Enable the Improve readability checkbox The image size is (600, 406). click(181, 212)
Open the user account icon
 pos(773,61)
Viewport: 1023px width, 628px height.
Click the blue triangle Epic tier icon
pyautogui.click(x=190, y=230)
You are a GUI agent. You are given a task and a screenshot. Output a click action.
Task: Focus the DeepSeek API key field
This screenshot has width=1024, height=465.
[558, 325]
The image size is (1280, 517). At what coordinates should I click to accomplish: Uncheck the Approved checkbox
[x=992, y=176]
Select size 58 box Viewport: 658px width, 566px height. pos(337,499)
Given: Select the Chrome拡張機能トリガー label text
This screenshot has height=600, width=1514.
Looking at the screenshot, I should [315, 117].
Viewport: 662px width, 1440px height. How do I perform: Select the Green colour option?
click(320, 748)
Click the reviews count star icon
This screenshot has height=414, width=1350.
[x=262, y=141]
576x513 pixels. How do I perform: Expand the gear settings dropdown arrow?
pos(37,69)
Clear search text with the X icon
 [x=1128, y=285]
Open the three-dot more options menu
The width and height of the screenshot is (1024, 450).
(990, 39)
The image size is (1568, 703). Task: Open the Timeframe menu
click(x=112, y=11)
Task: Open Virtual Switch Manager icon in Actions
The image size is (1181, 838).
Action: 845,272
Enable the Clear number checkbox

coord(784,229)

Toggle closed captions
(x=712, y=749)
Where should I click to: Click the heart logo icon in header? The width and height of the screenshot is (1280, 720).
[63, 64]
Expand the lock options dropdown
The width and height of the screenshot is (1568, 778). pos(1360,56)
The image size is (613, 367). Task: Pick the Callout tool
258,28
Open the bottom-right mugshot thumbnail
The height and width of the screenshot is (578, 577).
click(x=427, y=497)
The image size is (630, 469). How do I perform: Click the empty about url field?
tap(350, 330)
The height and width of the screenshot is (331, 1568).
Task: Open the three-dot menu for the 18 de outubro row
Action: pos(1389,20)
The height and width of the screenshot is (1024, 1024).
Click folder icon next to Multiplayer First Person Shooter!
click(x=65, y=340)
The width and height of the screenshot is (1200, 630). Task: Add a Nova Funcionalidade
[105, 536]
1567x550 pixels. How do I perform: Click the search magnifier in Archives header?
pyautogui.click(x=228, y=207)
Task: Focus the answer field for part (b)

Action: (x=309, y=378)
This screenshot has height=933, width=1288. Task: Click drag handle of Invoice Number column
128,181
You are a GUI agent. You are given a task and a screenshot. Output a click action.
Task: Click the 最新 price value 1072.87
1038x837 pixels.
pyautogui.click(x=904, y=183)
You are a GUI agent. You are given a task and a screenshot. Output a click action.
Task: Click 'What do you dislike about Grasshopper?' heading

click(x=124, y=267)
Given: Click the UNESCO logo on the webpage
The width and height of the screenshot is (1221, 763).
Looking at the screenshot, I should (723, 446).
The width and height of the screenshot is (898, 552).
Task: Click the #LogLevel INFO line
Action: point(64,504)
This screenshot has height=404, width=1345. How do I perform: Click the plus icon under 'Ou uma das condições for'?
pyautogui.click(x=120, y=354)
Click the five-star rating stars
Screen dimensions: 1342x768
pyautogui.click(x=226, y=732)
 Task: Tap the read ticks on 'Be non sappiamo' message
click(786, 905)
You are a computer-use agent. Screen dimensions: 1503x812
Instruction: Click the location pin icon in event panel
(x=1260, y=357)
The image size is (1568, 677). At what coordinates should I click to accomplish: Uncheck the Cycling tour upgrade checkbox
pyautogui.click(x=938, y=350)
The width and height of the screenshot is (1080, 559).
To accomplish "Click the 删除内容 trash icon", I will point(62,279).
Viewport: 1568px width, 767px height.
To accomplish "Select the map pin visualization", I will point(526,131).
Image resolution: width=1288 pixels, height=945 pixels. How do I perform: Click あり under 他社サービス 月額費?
================
▶ _TASK REQUIREMENTS_: All of the entries above need to be output again exactly.

▶ _SOLUTION FOR THIS PROBLEM_:
Enable the Improve readability checkbox The image size is (600, 406). click(181, 212)
Open the user account icon
 pos(773,61)
Viewport: 1023px width, 628px height.
Click the blue triangle Epic tier icon
pyautogui.click(x=190, y=230)
You are a GUI agent. You are given a task and a screenshot. Output a click action.
Task: Focus the DeepSeek API key field
This screenshot has width=1024, height=465.
[558, 325]
The image size is (1280, 517). At what coordinates should I click to accomplish: Uncheck the Approved checkbox
[x=992, y=176]
Select size 58 box Viewport: 658px width, 566px height. pos(337,499)
Given: Select the Chrome拡張機能トリガー label text
This screenshot has height=600, width=1514.
Looking at the screenshot, I should [315, 117].
Viewport: 662px width, 1440px height. How do I perform: Select the Green colour option?
click(320, 748)
Click the reviews count star icon
This screenshot has height=414, width=1350.
[x=262, y=141]
576x513 pixels. How do I perform: Expand the gear settings dropdown arrow?
pos(37,69)
Clear search text with the X icon
 [x=1128, y=285]
Open the three-dot more options menu
The width and height of the screenshot is (1024, 450).
(990, 39)
The image size is (1568, 703). Task: Open the Timeframe menu
click(x=112, y=11)
Task: Open Virtual Switch Manager icon in Actions
The image size is (1181, 838).
Action: 845,272
Enable the Clear number checkbox

coord(784,229)

Toggle closed captions
(x=712, y=749)
Where should I click to: Click the heart logo icon in header? The width and height of the screenshot is (1280, 720).
[63, 64]
Expand the lock options dropdown
The width and height of the screenshot is (1568, 778). pos(1360,56)
The image size is (613, 367). Task: Pick the Callout tool
258,28
Open the bottom-right mugshot thumbnail
The height and width of the screenshot is (578, 577).
click(x=427, y=497)
The image size is (630, 469). How do I perform: Click the empty about url field?
tap(350, 330)
The height and width of the screenshot is (331, 1568).
Task: Open the three-dot menu for the 18 de outubro row
Action: pos(1389,20)
The height and width of the screenshot is (1024, 1024).
Click folder icon next to Multiplayer First Person Shooter!
click(x=65, y=340)
The width and height of the screenshot is (1200, 630). Task: Add a Nova Funcionalidade
[105, 536]
1567x550 pixels. How do I perform: Click the search magnifier in Archives header?
pyautogui.click(x=228, y=207)
Task: Focus the answer field for part (b)

Action: (x=309, y=378)
This screenshot has height=933, width=1288. Task: Click drag handle of Invoice Number column
128,181
You are a GUI agent. You are given a task and a screenshot. Output a click action.
Task: Click the 最新 price value 1072.87
1038x837 pixels.
pyautogui.click(x=904, y=183)
You are a GUI agent. You are given a task and a screenshot. Output a click action.
Task: Click 'What do you dislike about Grasshopper?' heading

click(x=124, y=267)
Given: Click the UNESCO logo on the webpage
The width and height of the screenshot is (1221, 763).
Looking at the screenshot, I should (723, 446).
The width and height of the screenshot is (898, 552).
Task: Click the #LogLevel INFO line
Action: point(64,504)
This screenshot has height=404, width=1345. How do I perform: Click the plus icon under 'Ou uma das condições for'?
pyautogui.click(x=120, y=354)
Click the five-star rating stars
Screen dimensions: 1342x768
pyautogui.click(x=226, y=732)
 Task: Tap the read ticks on 'Be non sappiamo' message
click(786, 905)
You are a computer-use agent. Screen dimensions: 1503x812
Instruction: Click the location pin icon in event panel
(x=1260, y=357)
The image size is (1568, 677). At what coordinates should I click to accomplish: Uncheck the Cycling tour upgrade checkbox
pyautogui.click(x=938, y=350)
The width and height of the screenshot is (1080, 559).
To accomplish "Click the 删除内容 trash icon", I will point(62,279).
Viewport: 1568px width, 767px height.
To accomplish "Select the map pin visualization", I will point(526,131).
Image resolution: width=1288 pixels, height=945 pixels. How do I perform: Click あり under 他社サービス 月額費?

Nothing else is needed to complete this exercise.